Three days away from my computer and the news on Status of Women Canada (SWC) funding changes gets even worse. Two fine feminist activists, Judy Rebick and Linda McQuaig, offer their thoughts on the drastic changes and cuts at SWC. From Rebick, founding publisher of rabble.ca and a former President of the National Action Committee on the Status of Women:
…Another potentially even more significant change is that for-profit groups are now eligible for funding. In other words, the Royal Bank of Canada could apply for funding to Status of Women Canada to increase the number of women managers at the bank.
This should have the corporate sector salivating — yet another trough from which to feed. Rebick continues:
…Politically motivated cuts to the program began in the ’80s under Brian Mulroney, at a time when the women’s movement was one of the most important opponents of free trade. The Liberals continued the cuts and quietly changed the program so that it was no longer funding operations but mostly research. This had an even a more devastating impact on women’s groups.

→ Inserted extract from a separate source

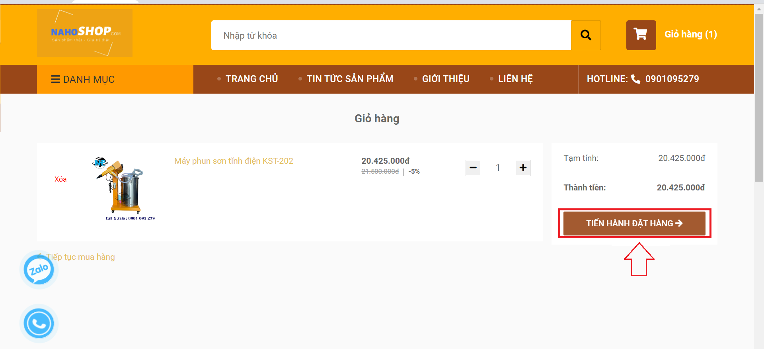Focus the Nhập từ khóa search field
Viewport: 764px width, 349px height.
click(x=391, y=35)
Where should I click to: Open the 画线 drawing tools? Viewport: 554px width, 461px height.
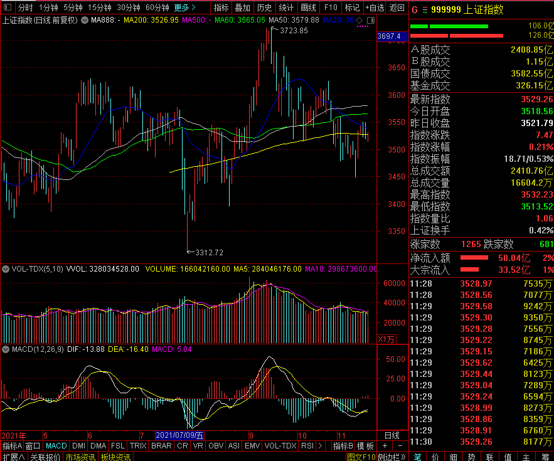[x=308, y=8]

In one way, the Harper changes are the nail in the coffin, which may be why they are receiving so little attention. But we should not underestimate their significance. On the one hand, they are a sign of the anti-feminist, social conservative direction that the Harper government will take should it win a majority. On the other hand, they are another deeper stage of a dramatic restructuring of the Canadian state that will further marginalize those who have the least political power in society.
Last May, the Prime Minister told Parliament that ensuring equality rights for women was one of the key reasons Canada is waging war in Afghanistan.

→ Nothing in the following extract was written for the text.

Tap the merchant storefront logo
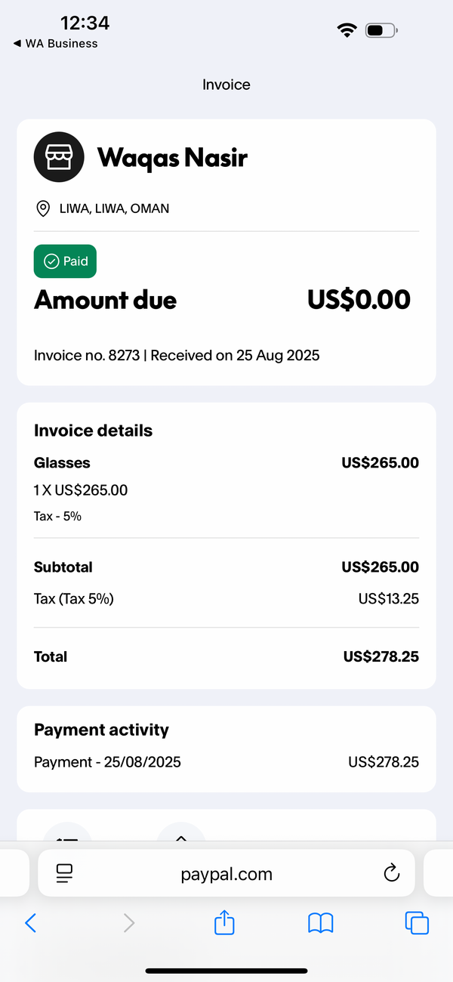The width and height of the screenshot is (453, 982). (59, 157)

Certainly Harper’s claims of championing the rights of burqa-clad women have helped him sell that unpopular war to Canadians.But when there’s no war to peddle, Harper doesn’t give a piffle about women’s equality. Indeed, he seems downright opposed to it. In a recent move that got relatively little attention, the Harper government actually removed the word “equality” from the list of goals of Status of Women Canada, ending decades of advocacy for equality on the part of that federal agency.Such advocacy itself is now under attack. The Harper government has cut off funding for advocacy done by women’s organizations, which have fought hard to overcome discrimination that has, for instance, left women earning substantially less than men, regardless of occupation, age or education. Canadian women earn 72 cents for every dollar a man earns.
This pay gap exists despite federal and provincial pay equity laws, and would undoubtedly be bigger if it weren’t for women’s groups pressuring governments to enforce and strengthen these laws, despite opposition from business. The Conservatives have also stopped funding women’s groups that carry out research about women’s status. Evidently, the less women know about their inferior status, the better. These moves are aimed at appealing to Harper’s base of social conservatives and religious right wingers, but are wildly out of sync with the Canadian mainstream.
Many are left wondering what Harper is up to. As both journalists point out, this hard right turn is what Canadians can look forward to should a Harper Conservative majority ever come to fruition. Yet, this turn is alienating Harper from the support he needs in Quebec. Women’s groups are now forced to take a lead role in the struggle against this right wing extremism.